(Records on target coordinates)
- - - - -

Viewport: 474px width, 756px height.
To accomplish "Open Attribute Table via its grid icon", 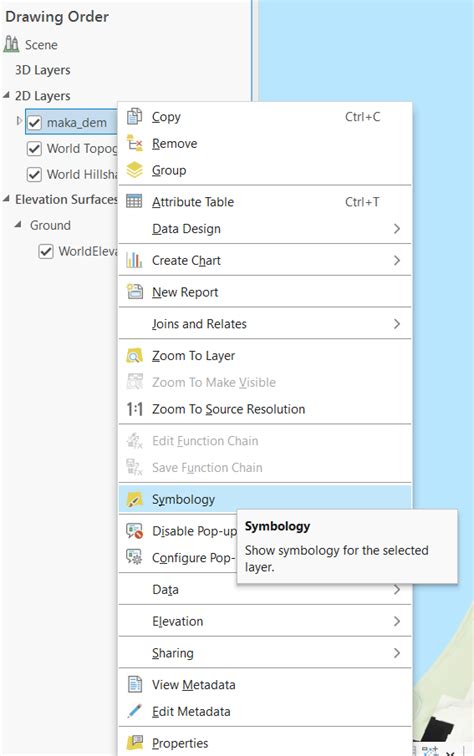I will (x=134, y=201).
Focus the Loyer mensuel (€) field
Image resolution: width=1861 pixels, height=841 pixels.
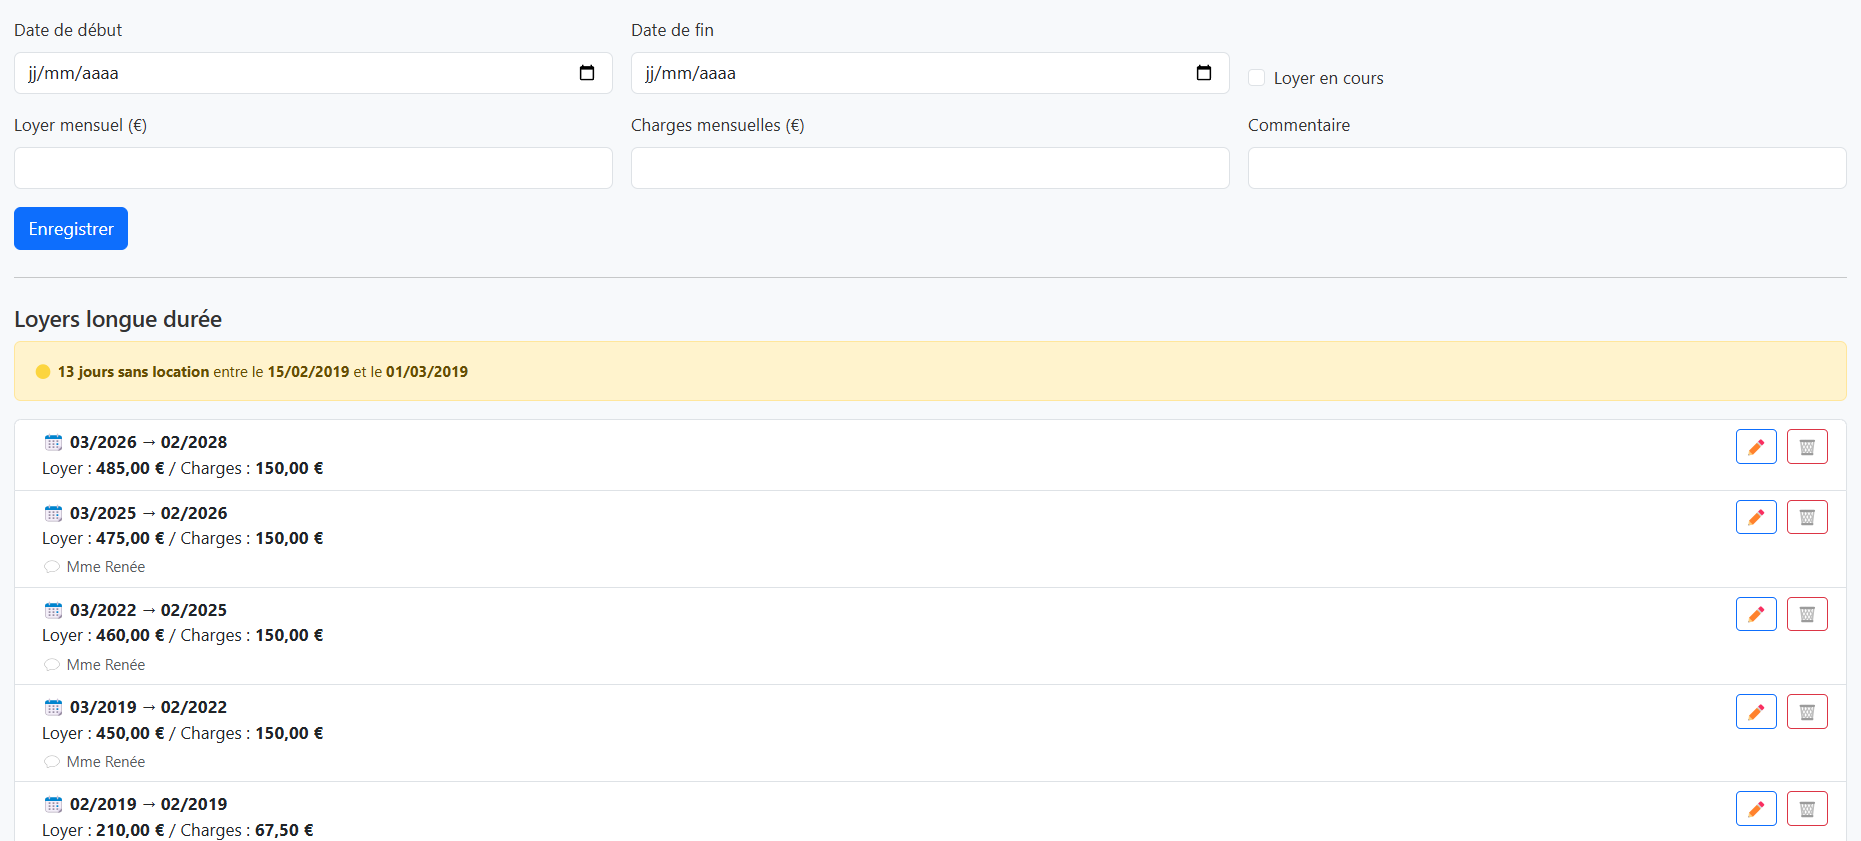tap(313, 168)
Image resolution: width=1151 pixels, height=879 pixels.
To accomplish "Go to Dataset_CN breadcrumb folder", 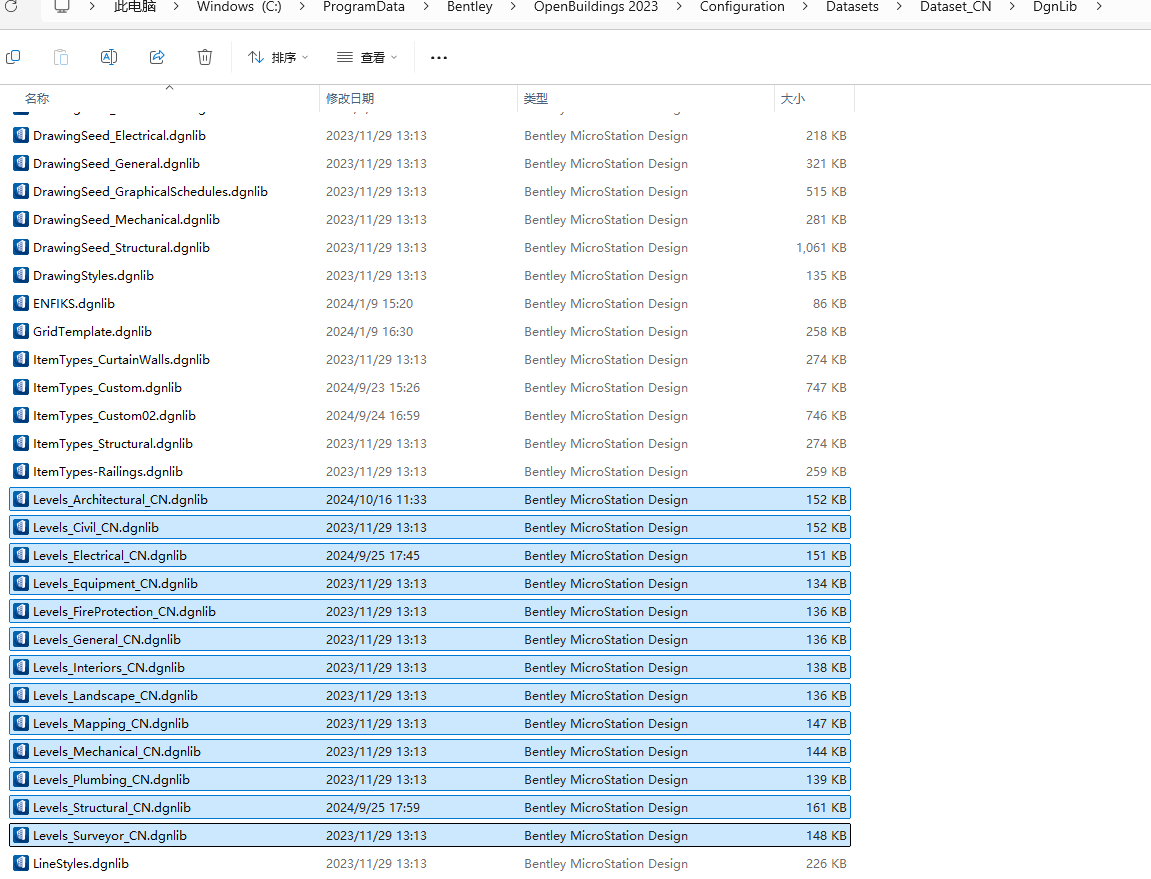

- - - - -

Directions
Copy word for word the stretch from the line containing "Image resolution: width=1151" through the end of the records, leaving out the pictures.

Final result
Image resolution: width=1151 pixels, height=879 pixels.
To accomplish "Go to Dataset_CN breadcrumb folder", 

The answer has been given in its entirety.